--- EXERCISE INSTRUCTIONS ---
Set out every line of the listing from the line containing "Task: Select the 01:00 time marker" down to the line containing "Action: 31,208", both included, as a numbered list, omitting any blank lines.

--- SUPPLIED RECORDS ---
— BEGIN —

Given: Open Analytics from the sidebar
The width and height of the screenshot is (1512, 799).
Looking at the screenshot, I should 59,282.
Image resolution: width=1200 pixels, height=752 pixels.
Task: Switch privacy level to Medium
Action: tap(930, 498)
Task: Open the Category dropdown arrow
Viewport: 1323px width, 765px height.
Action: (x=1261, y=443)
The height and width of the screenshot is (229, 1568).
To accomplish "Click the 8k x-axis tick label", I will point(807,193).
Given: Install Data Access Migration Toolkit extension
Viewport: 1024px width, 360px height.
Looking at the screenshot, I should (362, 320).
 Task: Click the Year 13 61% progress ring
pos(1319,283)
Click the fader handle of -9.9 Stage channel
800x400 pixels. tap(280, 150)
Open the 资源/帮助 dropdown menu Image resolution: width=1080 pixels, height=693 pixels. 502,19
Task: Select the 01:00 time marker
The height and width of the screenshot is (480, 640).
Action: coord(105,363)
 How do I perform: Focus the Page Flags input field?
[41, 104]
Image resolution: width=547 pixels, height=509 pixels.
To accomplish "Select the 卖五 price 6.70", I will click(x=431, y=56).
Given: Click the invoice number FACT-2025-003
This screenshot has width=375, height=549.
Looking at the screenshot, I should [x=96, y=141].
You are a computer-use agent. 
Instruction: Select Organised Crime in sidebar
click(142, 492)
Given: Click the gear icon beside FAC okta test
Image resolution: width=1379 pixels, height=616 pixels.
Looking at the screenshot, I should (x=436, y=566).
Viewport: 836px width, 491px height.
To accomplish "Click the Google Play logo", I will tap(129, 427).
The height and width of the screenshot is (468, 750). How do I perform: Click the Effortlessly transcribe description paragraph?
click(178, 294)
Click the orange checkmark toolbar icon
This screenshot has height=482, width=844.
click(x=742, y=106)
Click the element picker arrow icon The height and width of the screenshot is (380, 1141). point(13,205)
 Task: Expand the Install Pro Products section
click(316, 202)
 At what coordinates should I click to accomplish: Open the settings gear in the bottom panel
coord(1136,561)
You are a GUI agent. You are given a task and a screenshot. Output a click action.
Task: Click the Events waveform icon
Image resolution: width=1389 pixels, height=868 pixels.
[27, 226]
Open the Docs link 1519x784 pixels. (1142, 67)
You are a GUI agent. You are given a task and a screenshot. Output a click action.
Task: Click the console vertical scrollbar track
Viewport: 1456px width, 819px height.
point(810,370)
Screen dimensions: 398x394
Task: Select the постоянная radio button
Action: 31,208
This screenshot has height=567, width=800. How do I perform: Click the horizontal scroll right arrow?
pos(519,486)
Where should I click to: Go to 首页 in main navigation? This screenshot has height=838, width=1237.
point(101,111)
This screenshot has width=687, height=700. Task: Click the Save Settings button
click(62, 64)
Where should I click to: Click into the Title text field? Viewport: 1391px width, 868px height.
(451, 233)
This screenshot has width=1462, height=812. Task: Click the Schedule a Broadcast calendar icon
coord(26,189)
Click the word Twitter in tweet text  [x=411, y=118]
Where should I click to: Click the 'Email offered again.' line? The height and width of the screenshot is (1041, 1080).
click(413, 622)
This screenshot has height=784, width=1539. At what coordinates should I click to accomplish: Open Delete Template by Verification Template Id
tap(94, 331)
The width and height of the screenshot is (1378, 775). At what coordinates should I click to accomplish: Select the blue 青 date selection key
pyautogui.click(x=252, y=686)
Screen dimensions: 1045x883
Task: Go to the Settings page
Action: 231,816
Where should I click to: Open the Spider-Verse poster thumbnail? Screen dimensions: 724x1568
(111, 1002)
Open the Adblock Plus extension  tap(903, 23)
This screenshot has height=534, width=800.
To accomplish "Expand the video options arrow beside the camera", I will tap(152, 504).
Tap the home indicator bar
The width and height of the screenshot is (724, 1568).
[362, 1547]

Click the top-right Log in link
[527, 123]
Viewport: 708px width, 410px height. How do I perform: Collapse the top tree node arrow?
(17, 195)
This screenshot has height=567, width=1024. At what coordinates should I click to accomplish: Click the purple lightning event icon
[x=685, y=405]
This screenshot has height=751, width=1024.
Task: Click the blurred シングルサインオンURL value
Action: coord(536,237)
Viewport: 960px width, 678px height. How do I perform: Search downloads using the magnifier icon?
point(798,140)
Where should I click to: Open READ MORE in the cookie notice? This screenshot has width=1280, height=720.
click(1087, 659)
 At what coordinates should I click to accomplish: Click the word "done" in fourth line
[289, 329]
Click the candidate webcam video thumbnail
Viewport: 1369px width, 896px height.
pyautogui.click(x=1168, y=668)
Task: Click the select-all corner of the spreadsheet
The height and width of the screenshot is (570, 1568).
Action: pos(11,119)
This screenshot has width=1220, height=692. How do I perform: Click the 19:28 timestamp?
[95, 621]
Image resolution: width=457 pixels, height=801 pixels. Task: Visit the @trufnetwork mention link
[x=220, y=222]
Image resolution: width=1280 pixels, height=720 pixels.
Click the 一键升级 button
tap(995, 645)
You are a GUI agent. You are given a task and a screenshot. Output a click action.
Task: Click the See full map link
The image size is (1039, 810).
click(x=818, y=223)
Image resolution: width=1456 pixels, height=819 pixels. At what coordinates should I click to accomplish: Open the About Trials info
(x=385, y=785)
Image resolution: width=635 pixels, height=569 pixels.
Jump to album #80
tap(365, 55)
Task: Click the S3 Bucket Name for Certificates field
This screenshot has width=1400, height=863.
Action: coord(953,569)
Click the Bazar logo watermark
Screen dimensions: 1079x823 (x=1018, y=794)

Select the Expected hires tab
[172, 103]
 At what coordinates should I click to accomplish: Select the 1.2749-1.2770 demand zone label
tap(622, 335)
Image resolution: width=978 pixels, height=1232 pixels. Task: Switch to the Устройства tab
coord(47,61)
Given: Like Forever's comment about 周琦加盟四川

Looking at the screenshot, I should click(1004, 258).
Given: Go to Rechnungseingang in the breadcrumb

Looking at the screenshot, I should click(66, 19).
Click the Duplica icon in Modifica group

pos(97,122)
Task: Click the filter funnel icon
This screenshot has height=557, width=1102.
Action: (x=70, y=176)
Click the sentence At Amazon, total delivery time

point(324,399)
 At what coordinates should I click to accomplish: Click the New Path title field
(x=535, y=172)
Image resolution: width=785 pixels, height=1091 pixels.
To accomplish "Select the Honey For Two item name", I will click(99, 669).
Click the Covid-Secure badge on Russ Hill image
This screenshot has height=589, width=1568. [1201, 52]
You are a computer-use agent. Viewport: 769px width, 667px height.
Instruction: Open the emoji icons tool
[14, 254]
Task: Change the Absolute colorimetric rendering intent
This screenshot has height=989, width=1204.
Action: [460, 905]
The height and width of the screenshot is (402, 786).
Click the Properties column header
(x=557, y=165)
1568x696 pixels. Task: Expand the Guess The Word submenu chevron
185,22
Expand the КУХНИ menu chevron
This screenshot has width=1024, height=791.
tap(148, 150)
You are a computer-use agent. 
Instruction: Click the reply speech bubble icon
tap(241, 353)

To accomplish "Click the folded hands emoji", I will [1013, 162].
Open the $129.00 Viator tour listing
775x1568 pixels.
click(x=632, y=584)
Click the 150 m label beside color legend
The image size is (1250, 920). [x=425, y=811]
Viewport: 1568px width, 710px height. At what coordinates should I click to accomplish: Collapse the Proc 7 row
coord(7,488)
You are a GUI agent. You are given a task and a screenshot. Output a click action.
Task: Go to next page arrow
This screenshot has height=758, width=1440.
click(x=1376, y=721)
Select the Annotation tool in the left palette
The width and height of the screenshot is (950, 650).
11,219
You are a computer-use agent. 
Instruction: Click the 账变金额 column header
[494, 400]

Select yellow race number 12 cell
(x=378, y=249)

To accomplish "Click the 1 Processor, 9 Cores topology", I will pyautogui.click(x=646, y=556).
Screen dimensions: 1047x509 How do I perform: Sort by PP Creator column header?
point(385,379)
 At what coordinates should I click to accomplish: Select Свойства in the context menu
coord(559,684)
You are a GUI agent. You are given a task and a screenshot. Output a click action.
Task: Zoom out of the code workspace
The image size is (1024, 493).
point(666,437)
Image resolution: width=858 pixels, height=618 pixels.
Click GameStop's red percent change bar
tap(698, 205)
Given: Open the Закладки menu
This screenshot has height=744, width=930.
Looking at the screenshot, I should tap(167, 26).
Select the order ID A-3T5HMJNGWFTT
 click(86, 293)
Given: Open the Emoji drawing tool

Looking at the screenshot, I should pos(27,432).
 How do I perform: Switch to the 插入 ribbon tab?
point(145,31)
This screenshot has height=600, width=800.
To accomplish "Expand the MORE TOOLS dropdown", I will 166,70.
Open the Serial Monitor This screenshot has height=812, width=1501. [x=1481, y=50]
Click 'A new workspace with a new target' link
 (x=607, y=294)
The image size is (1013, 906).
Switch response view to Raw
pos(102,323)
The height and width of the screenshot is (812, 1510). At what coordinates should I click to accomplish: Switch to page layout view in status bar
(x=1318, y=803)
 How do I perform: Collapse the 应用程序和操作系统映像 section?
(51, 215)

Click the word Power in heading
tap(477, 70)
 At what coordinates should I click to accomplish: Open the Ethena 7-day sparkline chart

— END —

--- FINISHED ANSWER ---
1. Task: Select the 01:00 time marker
2. The height and width of the screenshot is (480, 640).
3. Action: coord(105,363)
4.  How do I perform: Focus the Page Flags input field?
5. [41, 104]
6. Image resolution: width=547 pixels, height=509 pixels.
7. To accomplish "Select the 卖五 price 6.70", I will click(x=431, y=56).
8. Given: Click the invoice number FACT-2025-003
9. This screenshot has width=375, height=549.
10. Looking at the screenshot, I should [x=96, y=141].
11. You are a computer-use agent. 
12. Instruction: Select Organised Crime in sidebar
13. click(142, 492)
14. Given: Click the gear icon beside FAC okta test
15. Image resolution: width=1379 pixels, height=616 pixels.
16. Looking at the screenshot, I should (x=436, y=566).
17. Viewport: 836px width, 491px height.
18. To accomplish "Click the Google Play logo", I will tap(129, 427).
19. The height and width of the screenshot is (468, 750). How do I perform: Click the Effortlessly transcribe description paragraph?
20. click(178, 294)
21. Click the orange checkmark toolbar icon
22. This screenshot has height=482, width=844.
23. click(x=742, y=106)
24. Click the element picker arrow icon The height and width of the screenshot is (380, 1141). point(13,205)
25.  Task: Expand the Install Pro Products section
26. click(316, 202)
27.  At what coordinates should I click to accomplish: Open the settings gear in the bottom panel
28. coord(1136,561)
29. You are a GUI agent. You are given a task and a screenshot. Output a click action.
30. Task: Click the Events waveform icon
31. Image resolution: width=1389 pixels, height=868 pixels.
32. [27, 226]
33. Open the Docs link 1519x784 pixels. (1142, 67)
34. You are a GUI agent. You are given a task and a screenshot. Output a click action.
35. Task: Click the console vertical scrollbar track
36. Viewport: 1456px width, 819px height.
37. point(810,370)
38. Screen dimensions: 398x394
39. Task: Select the постоянная radio button
40. Action: 31,208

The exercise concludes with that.